Rules and regulations. If you’ve bought a home with a pool already installed then consider making an enquiry with the local council about the Development Application (DA) date for the pool. If the pool was installed pre-30 June 1993 it is classed as a “prescribed pool” under the Development Act and all compliance features, such as safety fencing and gates, must be in place by the time of the property settlement. If installation was after that date then different rules apply for boundary fencing and child resistant doors if they are part of the access control system. Regardless, legislation requires the swimming pool safety to be brought up to current standards. If you are selling a home with a pool, this is your responsibility, not the purchaser’s.
Maintenance matters. Maintaining a pool is one of the biggest responsibilities around a home. Water needs to be regularly tested, chemicals and acids need to be handled and safely stored, and barrier systems – such as gates and fences – all need to be regularly checked.

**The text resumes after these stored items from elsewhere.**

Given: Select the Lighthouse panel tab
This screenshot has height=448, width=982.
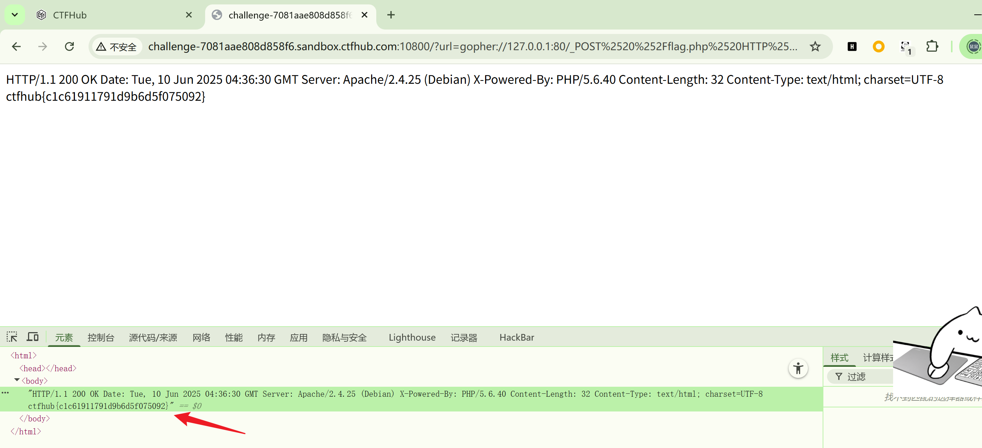Looking at the screenshot, I should pos(412,337).
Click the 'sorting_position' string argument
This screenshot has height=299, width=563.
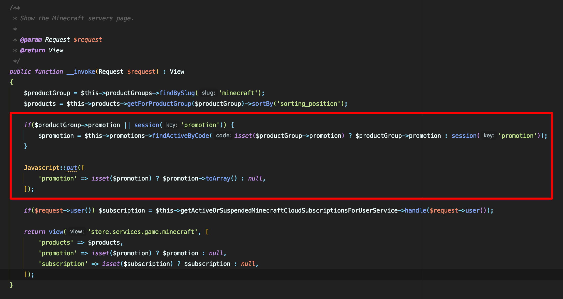[x=309, y=104]
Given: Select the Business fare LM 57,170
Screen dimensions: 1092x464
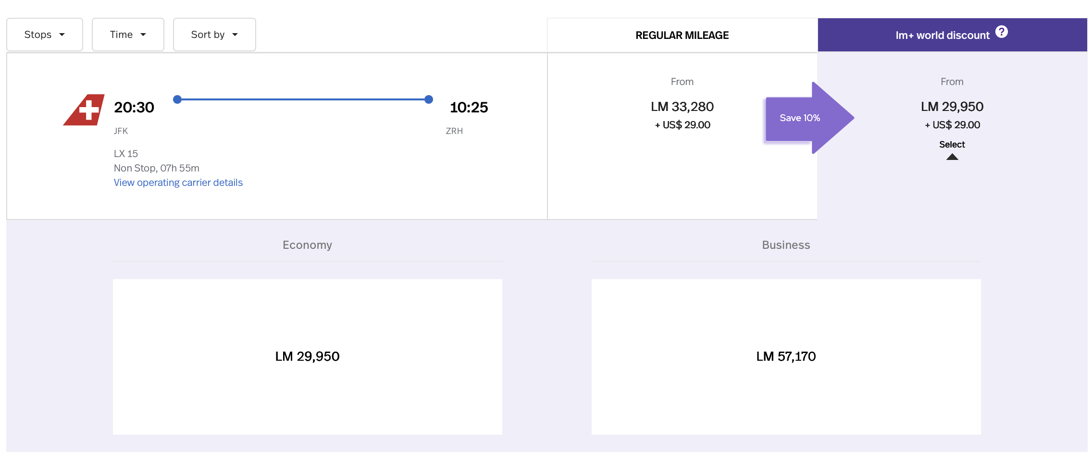Looking at the screenshot, I should pyautogui.click(x=786, y=356).
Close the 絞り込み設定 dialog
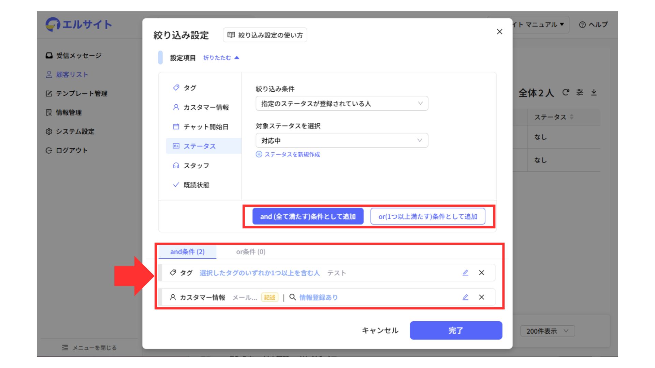Viewport: 655px width, 368px height. click(499, 32)
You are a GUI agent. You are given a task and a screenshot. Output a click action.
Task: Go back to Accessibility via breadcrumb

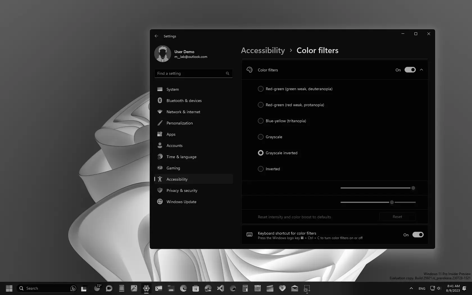(263, 51)
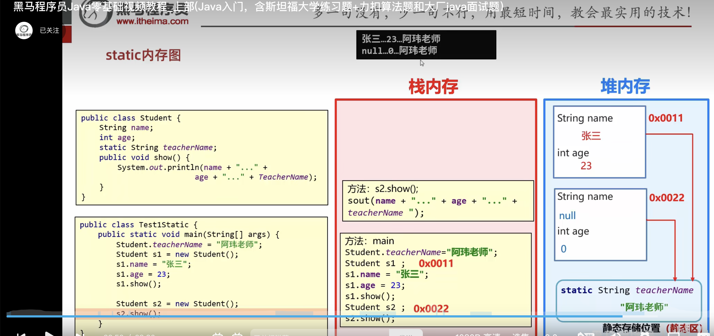The width and height of the screenshot is (714, 336).
Task: Open the 2.0 playback speed menu
Action: [x=551, y=335]
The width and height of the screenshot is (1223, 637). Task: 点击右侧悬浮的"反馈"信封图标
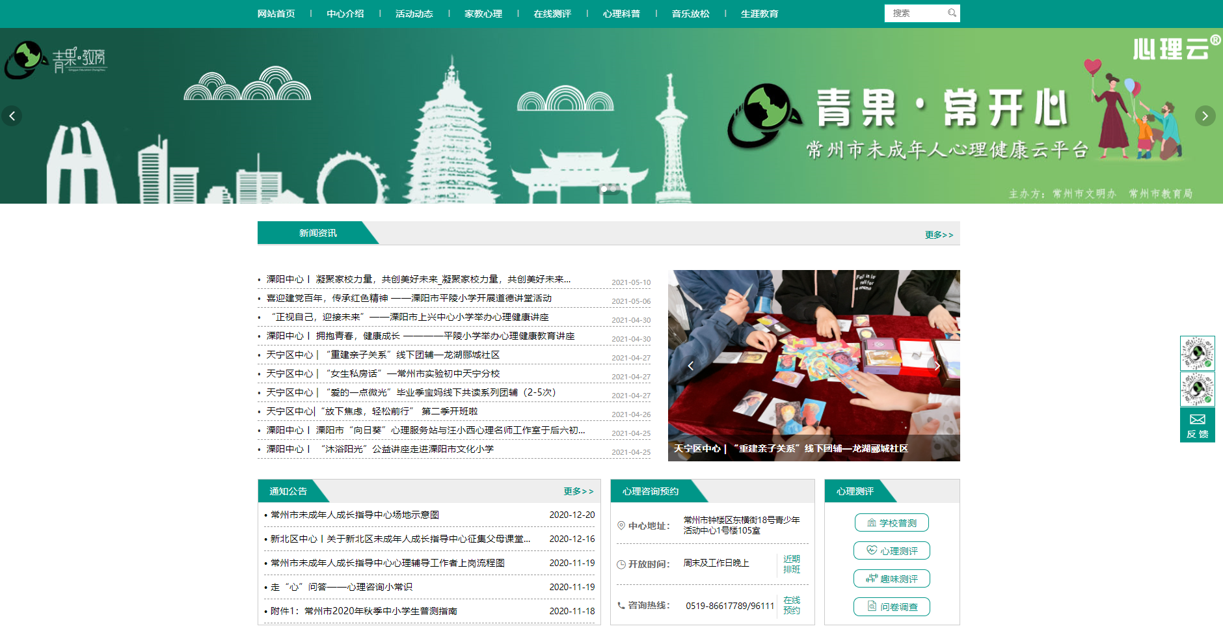click(x=1198, y=418)
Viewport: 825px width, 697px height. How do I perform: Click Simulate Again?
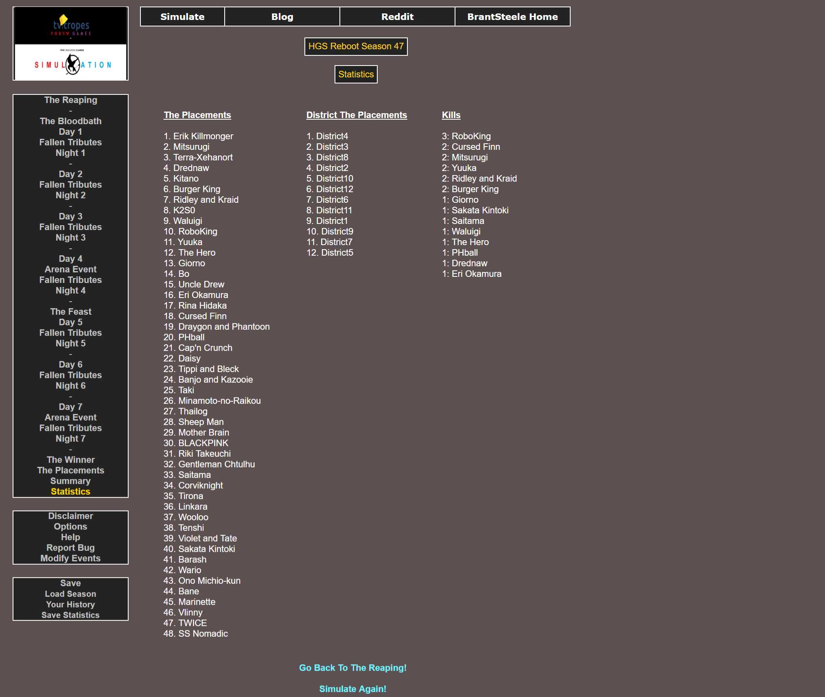tap(352, 689)
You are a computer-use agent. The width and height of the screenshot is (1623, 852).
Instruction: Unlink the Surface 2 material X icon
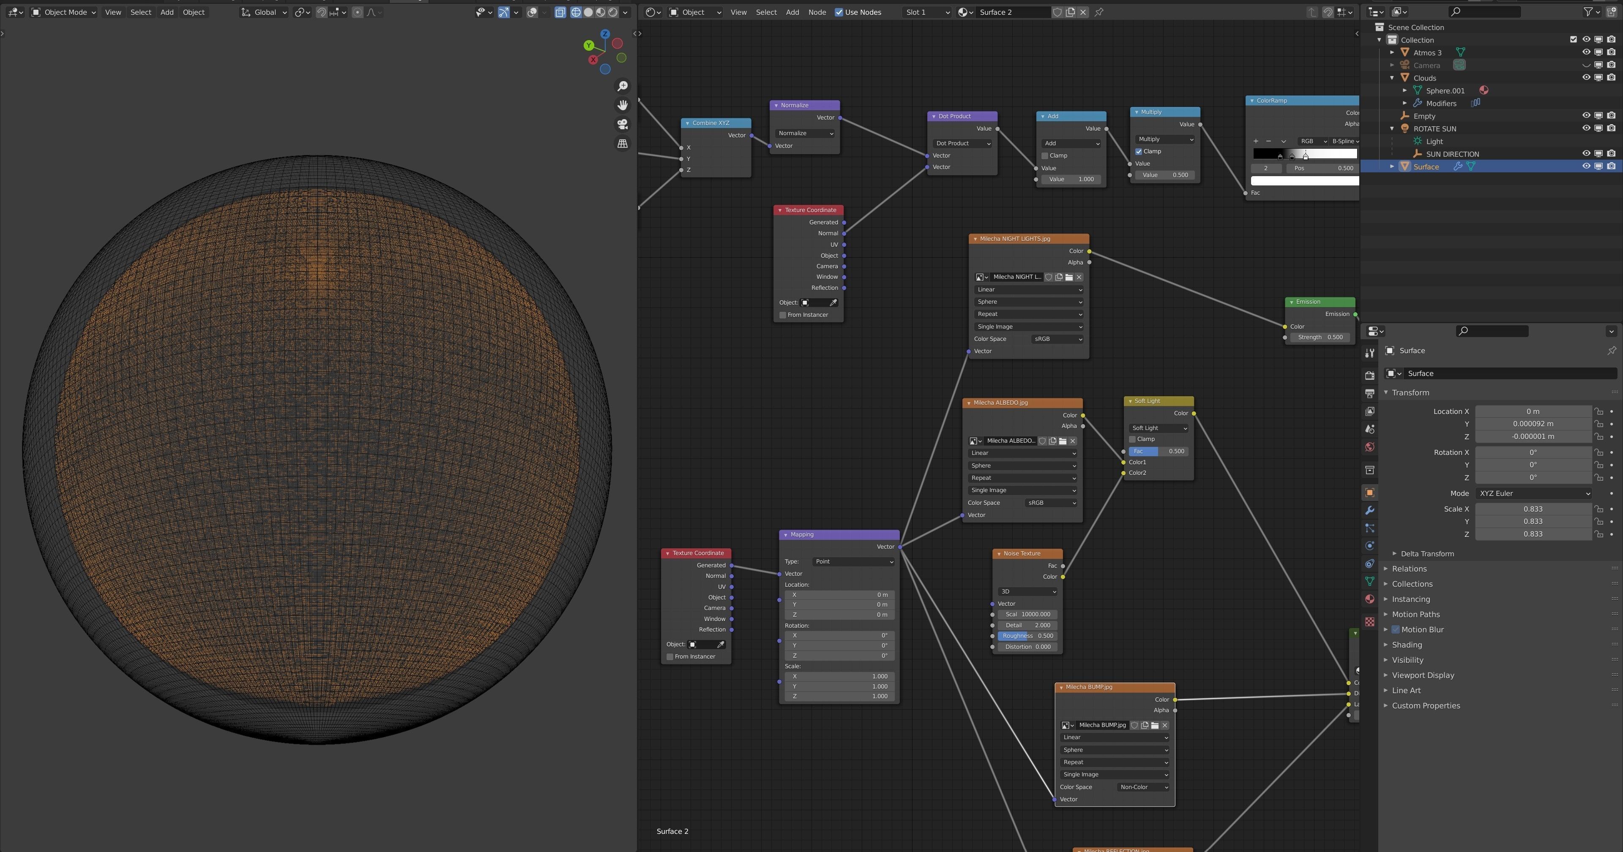point(1083,12)
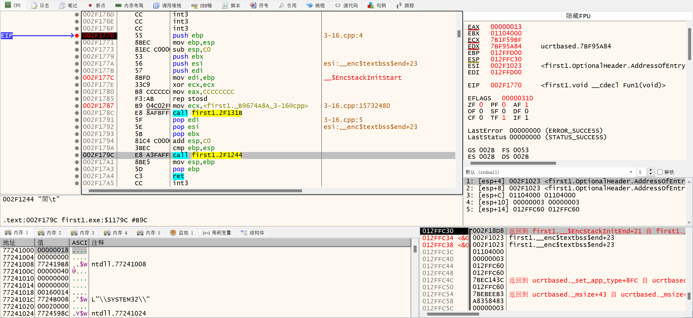Screen dimensions: 693x318
Task: Toggle breakpoint bullet at 002F179C call line
Action: click(77, 155)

Spa safety. It often comes as a surprise to many homeowners, but spas must also have effective and safe access control and Council approval. A spa cover cannot be used as a safety barrier because it can be removed. Gates and the safety barrier must be checked regularly and maintained so they continue to work effectively.
Peace of mind. There’s a growing number of vendors who are now having a pool safety inspection completed before putting the property onto the market because it gives peace of mind to potential buyers that a pool is compliant.